Exercise brief |
Reproduce the listing below verbatim, every line in its original order.

Supplied material |
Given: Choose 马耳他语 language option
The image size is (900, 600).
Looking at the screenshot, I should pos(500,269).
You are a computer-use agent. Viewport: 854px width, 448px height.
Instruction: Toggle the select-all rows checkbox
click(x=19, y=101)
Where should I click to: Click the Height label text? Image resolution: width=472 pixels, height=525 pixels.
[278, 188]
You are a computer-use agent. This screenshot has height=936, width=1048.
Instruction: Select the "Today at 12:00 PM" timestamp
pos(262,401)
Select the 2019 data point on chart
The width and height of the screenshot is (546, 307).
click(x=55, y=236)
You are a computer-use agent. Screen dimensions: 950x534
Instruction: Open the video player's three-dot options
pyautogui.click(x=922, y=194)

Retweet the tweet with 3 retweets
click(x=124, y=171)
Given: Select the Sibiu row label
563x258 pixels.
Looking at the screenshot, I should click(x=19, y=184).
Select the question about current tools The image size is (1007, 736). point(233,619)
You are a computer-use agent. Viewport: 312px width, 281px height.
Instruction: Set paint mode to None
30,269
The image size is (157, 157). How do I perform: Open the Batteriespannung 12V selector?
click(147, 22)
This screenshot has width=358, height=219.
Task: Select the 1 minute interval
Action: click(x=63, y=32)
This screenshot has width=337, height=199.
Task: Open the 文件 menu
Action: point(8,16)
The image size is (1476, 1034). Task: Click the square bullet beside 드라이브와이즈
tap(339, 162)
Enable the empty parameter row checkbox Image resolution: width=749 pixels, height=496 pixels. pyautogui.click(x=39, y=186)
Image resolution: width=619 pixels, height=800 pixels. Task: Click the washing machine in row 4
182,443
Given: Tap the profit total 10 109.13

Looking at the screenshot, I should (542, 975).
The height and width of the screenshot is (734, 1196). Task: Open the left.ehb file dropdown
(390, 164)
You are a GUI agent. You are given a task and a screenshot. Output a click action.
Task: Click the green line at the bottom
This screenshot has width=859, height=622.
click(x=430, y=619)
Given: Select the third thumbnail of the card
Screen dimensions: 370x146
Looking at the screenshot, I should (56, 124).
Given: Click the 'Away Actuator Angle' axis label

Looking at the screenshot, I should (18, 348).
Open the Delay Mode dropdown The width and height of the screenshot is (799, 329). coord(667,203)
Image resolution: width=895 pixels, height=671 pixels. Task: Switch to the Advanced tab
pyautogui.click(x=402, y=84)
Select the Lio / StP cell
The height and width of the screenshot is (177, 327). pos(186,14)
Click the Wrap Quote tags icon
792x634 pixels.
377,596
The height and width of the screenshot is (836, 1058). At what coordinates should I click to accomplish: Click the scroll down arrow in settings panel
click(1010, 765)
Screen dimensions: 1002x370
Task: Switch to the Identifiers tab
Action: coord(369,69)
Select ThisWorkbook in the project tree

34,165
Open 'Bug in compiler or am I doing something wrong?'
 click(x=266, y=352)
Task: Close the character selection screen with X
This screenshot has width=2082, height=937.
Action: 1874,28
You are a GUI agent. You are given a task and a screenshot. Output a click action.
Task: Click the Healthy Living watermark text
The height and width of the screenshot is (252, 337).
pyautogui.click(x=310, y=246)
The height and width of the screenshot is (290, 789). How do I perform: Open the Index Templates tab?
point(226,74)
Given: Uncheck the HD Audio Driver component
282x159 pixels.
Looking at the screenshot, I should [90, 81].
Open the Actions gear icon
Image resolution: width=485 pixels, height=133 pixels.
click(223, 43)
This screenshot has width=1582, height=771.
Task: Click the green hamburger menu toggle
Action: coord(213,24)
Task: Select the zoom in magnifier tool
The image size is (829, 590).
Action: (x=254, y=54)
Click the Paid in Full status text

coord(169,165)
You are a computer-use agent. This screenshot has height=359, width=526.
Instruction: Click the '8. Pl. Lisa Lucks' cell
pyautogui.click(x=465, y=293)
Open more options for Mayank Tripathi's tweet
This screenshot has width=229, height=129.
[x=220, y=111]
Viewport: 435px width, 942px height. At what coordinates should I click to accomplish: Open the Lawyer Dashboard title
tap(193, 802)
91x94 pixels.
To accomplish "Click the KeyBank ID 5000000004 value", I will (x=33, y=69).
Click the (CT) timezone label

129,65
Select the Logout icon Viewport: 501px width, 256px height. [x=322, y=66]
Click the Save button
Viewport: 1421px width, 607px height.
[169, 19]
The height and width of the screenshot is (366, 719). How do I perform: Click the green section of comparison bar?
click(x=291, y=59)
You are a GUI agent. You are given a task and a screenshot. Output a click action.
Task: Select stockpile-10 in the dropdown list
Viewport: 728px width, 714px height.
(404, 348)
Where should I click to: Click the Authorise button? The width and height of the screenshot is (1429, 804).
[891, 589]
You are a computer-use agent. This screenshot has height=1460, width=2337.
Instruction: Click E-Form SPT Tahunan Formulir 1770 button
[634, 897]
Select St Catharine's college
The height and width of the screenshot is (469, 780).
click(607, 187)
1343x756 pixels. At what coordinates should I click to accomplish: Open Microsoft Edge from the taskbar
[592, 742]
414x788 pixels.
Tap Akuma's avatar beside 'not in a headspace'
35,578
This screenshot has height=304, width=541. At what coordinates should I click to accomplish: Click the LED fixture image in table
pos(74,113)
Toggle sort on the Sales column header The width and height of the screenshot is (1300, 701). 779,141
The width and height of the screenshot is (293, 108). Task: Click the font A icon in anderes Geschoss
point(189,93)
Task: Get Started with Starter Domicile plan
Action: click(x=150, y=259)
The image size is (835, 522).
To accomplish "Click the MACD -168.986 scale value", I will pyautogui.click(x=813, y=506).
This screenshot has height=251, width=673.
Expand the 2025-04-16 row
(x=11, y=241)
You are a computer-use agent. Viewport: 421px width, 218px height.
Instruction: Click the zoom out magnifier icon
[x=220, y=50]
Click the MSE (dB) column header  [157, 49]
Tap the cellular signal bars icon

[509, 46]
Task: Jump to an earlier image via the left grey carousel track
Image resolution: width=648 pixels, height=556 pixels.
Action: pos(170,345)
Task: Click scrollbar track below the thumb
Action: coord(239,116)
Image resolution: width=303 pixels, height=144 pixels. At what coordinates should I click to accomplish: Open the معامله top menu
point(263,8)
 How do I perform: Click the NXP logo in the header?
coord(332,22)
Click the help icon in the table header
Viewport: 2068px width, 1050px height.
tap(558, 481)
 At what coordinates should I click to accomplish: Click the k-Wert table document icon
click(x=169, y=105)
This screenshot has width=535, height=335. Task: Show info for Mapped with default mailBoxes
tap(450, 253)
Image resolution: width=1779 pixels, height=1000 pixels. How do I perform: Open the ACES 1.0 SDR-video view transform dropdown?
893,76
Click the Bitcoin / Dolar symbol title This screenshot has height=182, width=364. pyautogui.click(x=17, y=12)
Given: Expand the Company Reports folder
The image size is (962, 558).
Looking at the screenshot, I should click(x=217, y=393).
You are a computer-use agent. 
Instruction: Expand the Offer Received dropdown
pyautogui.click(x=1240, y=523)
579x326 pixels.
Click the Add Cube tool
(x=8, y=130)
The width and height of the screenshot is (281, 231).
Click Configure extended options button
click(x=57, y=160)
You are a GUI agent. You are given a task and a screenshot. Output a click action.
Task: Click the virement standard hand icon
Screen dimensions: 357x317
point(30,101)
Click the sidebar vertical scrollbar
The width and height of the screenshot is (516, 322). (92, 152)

Written solution |
Given: Choose 马耳他语 language option
The image size is (900, 600).
Looking at the screenshot, I should pos(500,269).
You are a computer-use agent. Viewport: 854px width, 448px height.
Instruction: Toggle the select-all rows checkbox
click(x=19, y=101)
Where should I click to: Click the Height label text? Image resolution: width=472 pixels, height=525 pixels.
[278, 188]
You are a computer-use agent. This screenshot has height=936, width=1048.
Instruction: Select the "Today at 12:00 PM" timestamp
pos(262,401)
Select the 2019 data point on chart
The width and height of the screenshot is (546, 307).
click(x=55, y=236)
You are a computer-use agent. Screen dimensions: 950x534
Instruction: Open the video player's three-dot options
pyautogui.click(x=922, y=194)

Retweet the tweet with 3 retweets
click(x=124, y=171)
Given: Select the Sibiu row label
563x258 pixels.
Looking at the screenshot, I should click(x=19, y=184).
Select the question about current tools The image size is (1007, 736). point(233,619)
You are a computer-use agent. Viewport: 312px width, 281px height.
Instruction: Set paint mode to None
30,269
The image size is (157, 157). How do I perform: Open the Batteriespannung 12V selector?
click(147, 22)
This screenshot has width=358, height=219.
Task: Select the 1 minute interval
Action: click(x=63, y=32)
This screenshot has width=337, height=199.
Task: Open the 文件 menu
Action: point(8,16)
The image size is (1476, 1034). Task: Click the square bullet beside 드라이브와이즈
tap(339, 162)
Enable the empty parameter row checkbox Image resolution: width=749 pixels, height=496 pixels. pyautogui.click(x=39, y=186)
Image resolution: width=619 pixels, height=800 pixels. Task: Click the washing machine in row 4
182,443
Given: Tap the profit total 10 109.13

Looking at the screenshot, I should (542, 975).
The height and width of the screenshot is (734, 1196). Task: Open the left.ehb file dropdown
(390, 164)
You are a GUI agent. You are given a task and a screenshot. Output a click action.
Task: Click the green line at the bottom
This screenshot has width=859, height=622.
click(x=430, y=619)
Given: Select the third thumbnail of the card
Screen dimensions: 370x146
Looking at the screenshot, I should (56, 124).
Given: Click the 'Away Actuator Angle' axis label

Looking at the screenshot, I should (18, 348).
Open the Delay Mode dropdown The width and height of the screenshot is (799, 329). coord(667,203)
Image resolution: width=895 pixels, height=671 pixels. Task: Switch to the Advanced tab
pyautogui.click(x=402, y=84)
Select the Lio / StP cell
The height and width of the screenshot is (177, 327). pos(186,14)
Click the Wrap Quote tags icon
792x634 pixels.
377,596
The height and width of the screenshot is (836, 1058). At what coordinates should I click to accomplish: Click the scroll down arrow in settings panel
click(1010, 765)
Screen dimensions: 1002x370
Task: Switch to the Identifiers tab
Action: coord(369,69)
Select ThisWorkbook in the project tree

34,165
Open 'Bug in compiler or am I doing something wrong?'
 click(x=266, y=352)
Task: Close the character selection screen with X
This screenshot has width=2082, height=937.
Action: 1874,28
You are a GUI agent. You are given a task and a screenshot. Output a click action.
Task: Click the Healthy Living watermark text
The height and width of the screenshot is (252, 337).
pyautogui.click(x=310, y=246)
The height and width of the screenshot is (290, 789). How do I perform: Open the Index Templates tab?
point(226,74)
Given: Uncheck the HD Audio Driver component
282x159 pixels.
Looking at the screenshot, I should [90, 81].
Open the Actions gear icon
Image resolution: width=485 pixels, height=133 pixels.
click(223, 43)
This screenshot has width=1582, height=771.
Task: Click the green hamburger menu toggle
Action: coord(213,24)
Task: Select the zoom in magnifier tool
The image size is (829, 590).
Action: (x=254, y=54)
Click the Paid in Full status text

coord(169,165)
You are a computer-use agent. This screenshot has height=359, width=526.
Instruction: Click the '8. Pl. Lisa Lucks' cell
pyautogui.click(x=465, y=293)
Open more options for Mayank Tripathi's tweet
This screenshot has width=229, height=129.
[x=220, y=111]
Viewport: 435px width, 942px height. At what coordinates should I click to accomplish: Open the Lawyer Dashboard title
tap(193, 802)
91x94 pixels.
To accomplish "Click the KeyBank ID 5000000004 value", I will (x=33, y=69).
Click the (CT) timezone label

129,65
Select the Logout icon Viewport: 501px width, 256px height. [x=322, y=66]
Click the Save button
Viewport: 1421px width, 607px height.
[169, 19]
The height and width of the screenshot is (366, 719). How do I perform: Click the green section of comparison bar?
click(x=291, y=59)
You are a GUI agent. You are given a task and a screenshot. Output a click action.
Task: Select stockpile-10 in the dropdown list
Viewport: 728px width, 714px height.
(404, 348)
Where should I click to: Click the Authorise button? The width and height of the screenshot is (1429, 804).
[891, 589]
You are a computer-use agent. This screenshot has height=1460, width=2337.
Instruction: Click E-Form SPT Tahunan Formulir 1770 button
[634, 897]
Select St Catharine's college
The height and width of the screenshot is (469, 780).
click(607, 187)
1343x756 pixels. At what coordinates should I click to accomplish: Open Microsoft Edge from the taskbar
[592, 742]
414x788 pixels.
Tap Akuma's avatar beside 'not in a headspace'
35,578
This screenshot has height=304, width=541. At what coordinates should I click to accomplish: Click the LED fixture image in table
pos(74,113)
Toggle sort on the Sales column header The width and height of the screenshot is (1300, 701). 779,141
The width and height of the screenshot is (293, 108). Task: Click the font A icon in anderes Geschoss
point(189,93)
Task: Get Started with Starter Domicile plan
Action: click(x=150, y=259)
The image size is (835, 522).
To accomplish "Click the MACD -168.986 scale value", I will pyautogui.click(x=813, y=506).
This screenshot has height=251, width=673.
Expand the 2025-04-16 row
(x=11, y=241)
You are a computer-use agent. Viewport: 421px width, 218px height.
Instruction: Click the zoom out magnifier icon
[x=220, y=50]
Click the MSE (dB) column header  [157, 49]
Tap the cellular signal bars icon

[509, 46]
Task: Jump to an earlier image via the left grey carousel track
Image resolution: width=648 pixels, height=556 pixels.
Action: pos(170,345)
Task: Click scrollbar track below the thumb
Action: coord(239,116)
Image resolution: width=303 pixels, height=144 pixels. At what coordinates should I click to accomplish: Open the معامله top menu
point(263,8)
 How do I perform: Click the NXP logo in the header?
coord(332,22)
Click the help icon in the table header
Viewport: 2068px width, 1050px height.
tap(558, 481)
 At what coordinates should I click to accomplish: Click the k-Wert table document icon
click(x=169, y=105)
This screenshot has width=535, height=335. Task: Show info for Mapped with default mailBoxes
tap(450, 253)
Image resolution: width=1779 pixels, height=1000 pixels. How do I perform: Open the ACES 1.0 SDR-video view transform dropdown?
893,76
Click the Bitcoin / Dolar symbol title This screenshot has height=182, width=364. pyautogui.click(x=17, y=12)
Given: Expand the Company Reports folder
The image size is (962, 558).
Looking at the screenshot, I should click(x=217, y=393).
You are a computer-use agent. 
Instruction: Expand the Offer Received dropdown
pyautogui.click(x=1240, y=523)
579x326 pixels.
Click the Add Cube tool
(x=8, y=130)
The width and height of the screenshot is (281, 231).
Click Configure extended options button
click(x=57, y=160)
You are a GUI agent. You are given a task and a screenshot. Output a click action.
Task: Click the virement standard hand icon
Screen dimensions: 357x317
point(30,101)
Click the sidebar vertical scrollbar
The width and height of the screenshot is (516, 322). (92, 152)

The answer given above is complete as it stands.